Woolf is known for her conceptual artworks, which includes the Healing installation and 30 resin and steel Art Books, exhibited in Museum Africa and the five storey high, three ton, aluminium kinetic Mobile City for Absa Bank (collaboration with architects Levin & Cawood), which was the subject for her Masters Degree dissertation “The Conceptual and Practical Realisation of a Corporate Art Commission”.
Two diverse projects may well be the most exciting projects toward her life’s work:
The first is a carved wooden Maquette entitled “Witness: Shadow of UBUNTU”. A design for eleven outdoor sculptures which stand in a specific position under the sun. Designed to be 40 meters across, the ‘Witnesses’ cast shadows which collectively read ‘UBUNTU’ throughout the year, every day between 10am and 11am.
The other is sizeable arts project of Taxi hand signs for sighted and blind people. For the purpose of history and practical usage, Woolf is currently recording and capturing recognised taxi destinations and relating them to the taxi hand signs used to hail mini bus taxis. After two years the first book of Taxi hand signs for sighted and blind was published March 2007. The project is commuter driven, aimed at tourists, scholars and taxi drivers towards and beyond 2010.

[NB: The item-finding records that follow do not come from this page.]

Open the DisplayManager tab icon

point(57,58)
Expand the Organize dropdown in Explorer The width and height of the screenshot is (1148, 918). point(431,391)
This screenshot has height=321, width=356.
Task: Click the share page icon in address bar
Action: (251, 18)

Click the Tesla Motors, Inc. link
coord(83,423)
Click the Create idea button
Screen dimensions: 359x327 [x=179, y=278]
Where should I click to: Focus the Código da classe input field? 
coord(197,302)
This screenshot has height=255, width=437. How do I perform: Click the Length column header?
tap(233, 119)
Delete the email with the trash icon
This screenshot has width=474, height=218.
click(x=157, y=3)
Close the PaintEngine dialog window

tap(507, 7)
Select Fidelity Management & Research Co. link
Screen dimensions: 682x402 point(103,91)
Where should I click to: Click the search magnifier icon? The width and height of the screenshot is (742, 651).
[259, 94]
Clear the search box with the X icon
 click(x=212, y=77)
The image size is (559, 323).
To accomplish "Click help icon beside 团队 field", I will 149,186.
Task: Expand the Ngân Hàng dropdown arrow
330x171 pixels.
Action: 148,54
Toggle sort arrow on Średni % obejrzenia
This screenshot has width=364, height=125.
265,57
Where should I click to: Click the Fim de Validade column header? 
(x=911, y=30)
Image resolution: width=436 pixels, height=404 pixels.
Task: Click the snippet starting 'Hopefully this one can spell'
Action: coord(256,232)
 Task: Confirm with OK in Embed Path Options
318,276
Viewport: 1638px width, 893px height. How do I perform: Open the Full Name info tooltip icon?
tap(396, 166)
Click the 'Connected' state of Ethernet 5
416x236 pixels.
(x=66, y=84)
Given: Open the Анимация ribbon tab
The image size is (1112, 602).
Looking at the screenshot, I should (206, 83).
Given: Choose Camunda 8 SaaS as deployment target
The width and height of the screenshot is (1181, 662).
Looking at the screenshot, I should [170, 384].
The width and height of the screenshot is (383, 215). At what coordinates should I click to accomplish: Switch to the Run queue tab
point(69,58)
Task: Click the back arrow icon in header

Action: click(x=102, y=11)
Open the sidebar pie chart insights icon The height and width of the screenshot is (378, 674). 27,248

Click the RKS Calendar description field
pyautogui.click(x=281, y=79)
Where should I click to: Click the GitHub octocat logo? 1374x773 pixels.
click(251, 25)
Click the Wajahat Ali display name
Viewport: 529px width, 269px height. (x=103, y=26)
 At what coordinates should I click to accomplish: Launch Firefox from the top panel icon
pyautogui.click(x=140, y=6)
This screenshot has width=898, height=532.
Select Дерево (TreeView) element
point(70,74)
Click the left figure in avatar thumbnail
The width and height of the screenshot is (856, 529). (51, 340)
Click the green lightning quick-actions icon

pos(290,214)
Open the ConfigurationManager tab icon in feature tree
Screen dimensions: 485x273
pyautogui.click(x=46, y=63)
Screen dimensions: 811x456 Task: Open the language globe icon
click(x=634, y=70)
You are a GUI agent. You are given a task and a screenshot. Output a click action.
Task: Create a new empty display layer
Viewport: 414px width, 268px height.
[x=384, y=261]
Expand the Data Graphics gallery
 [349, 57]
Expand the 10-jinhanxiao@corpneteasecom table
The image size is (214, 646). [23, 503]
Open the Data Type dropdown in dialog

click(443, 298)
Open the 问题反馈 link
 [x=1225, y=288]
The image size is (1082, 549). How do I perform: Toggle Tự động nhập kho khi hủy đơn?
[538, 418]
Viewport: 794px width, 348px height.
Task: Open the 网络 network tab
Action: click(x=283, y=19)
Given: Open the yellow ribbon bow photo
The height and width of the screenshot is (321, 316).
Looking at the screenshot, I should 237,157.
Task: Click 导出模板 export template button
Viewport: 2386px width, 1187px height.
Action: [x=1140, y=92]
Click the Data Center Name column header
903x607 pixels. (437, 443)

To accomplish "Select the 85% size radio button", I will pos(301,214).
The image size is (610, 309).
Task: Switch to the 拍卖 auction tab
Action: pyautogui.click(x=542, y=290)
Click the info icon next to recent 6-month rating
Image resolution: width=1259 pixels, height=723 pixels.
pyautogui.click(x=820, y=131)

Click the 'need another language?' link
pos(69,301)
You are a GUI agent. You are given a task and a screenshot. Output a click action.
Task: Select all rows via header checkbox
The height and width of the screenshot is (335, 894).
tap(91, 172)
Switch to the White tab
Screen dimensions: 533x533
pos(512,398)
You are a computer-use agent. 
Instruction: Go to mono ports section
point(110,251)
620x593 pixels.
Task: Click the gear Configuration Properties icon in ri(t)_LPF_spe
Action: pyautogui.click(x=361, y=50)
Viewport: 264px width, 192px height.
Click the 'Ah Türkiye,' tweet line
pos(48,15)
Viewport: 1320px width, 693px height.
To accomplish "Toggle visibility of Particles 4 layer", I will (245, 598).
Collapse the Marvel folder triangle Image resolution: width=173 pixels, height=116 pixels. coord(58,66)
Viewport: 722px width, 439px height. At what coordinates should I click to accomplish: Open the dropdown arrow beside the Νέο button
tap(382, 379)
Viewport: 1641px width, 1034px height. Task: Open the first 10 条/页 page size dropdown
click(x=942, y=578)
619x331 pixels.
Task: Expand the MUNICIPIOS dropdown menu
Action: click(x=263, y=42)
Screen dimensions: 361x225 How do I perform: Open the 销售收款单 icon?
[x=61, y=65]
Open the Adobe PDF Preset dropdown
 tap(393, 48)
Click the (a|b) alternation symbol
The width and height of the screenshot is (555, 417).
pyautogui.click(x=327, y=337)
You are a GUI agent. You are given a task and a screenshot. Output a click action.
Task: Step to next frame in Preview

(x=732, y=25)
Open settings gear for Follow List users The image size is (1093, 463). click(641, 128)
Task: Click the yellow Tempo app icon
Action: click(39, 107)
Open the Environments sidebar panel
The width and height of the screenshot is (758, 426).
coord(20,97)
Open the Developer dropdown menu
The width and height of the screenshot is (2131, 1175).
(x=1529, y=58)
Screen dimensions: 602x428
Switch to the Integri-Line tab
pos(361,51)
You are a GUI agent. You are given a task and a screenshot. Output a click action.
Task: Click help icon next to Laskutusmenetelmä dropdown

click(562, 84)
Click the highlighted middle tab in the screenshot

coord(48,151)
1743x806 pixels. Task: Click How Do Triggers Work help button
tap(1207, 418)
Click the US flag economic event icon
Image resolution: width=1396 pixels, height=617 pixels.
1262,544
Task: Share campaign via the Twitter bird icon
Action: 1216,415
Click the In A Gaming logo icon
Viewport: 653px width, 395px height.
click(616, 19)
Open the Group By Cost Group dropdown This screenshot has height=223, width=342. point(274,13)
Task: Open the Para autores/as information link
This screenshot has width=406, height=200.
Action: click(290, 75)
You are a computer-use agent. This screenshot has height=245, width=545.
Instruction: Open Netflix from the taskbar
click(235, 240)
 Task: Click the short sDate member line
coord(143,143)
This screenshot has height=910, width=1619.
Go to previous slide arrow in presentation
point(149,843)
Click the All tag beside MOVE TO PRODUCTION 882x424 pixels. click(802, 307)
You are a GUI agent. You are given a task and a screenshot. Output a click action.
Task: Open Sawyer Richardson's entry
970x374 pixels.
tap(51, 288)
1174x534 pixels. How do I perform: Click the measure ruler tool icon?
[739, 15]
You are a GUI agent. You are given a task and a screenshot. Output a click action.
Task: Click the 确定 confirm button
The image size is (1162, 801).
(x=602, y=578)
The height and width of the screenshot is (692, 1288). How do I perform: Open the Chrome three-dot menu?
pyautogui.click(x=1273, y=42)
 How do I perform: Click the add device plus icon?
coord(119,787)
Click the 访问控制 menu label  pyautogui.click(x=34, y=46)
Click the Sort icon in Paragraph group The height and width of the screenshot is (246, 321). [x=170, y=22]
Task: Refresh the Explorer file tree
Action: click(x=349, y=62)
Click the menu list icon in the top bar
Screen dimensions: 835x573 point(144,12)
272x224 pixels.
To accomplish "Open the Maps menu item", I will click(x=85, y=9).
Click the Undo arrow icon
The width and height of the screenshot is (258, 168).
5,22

Woolf has designed 14 easily read tactile symbols for the blind, the combinations of which represent all the taxi art signs. The shapes are made of raised brail dots and have been approved by the SABWA committee (South African Blind Workers Association) and the SA National Council for the Blind. The book, “Taxi Hand Signs for the Blind”, was launched in Museum Africa 30 September 2009. The booklet for all commuters will be launched in 29 Jan 2010, together with the Taxi hand signs for both blind and sighted on the South African National commemorative stamps and envelopes. Currently enrolled at WITS University, Woolf is doing a cross disciplinary PhD thesis in Anthropology and Art entitled “Taxi Hand Signs in Social Spaces”.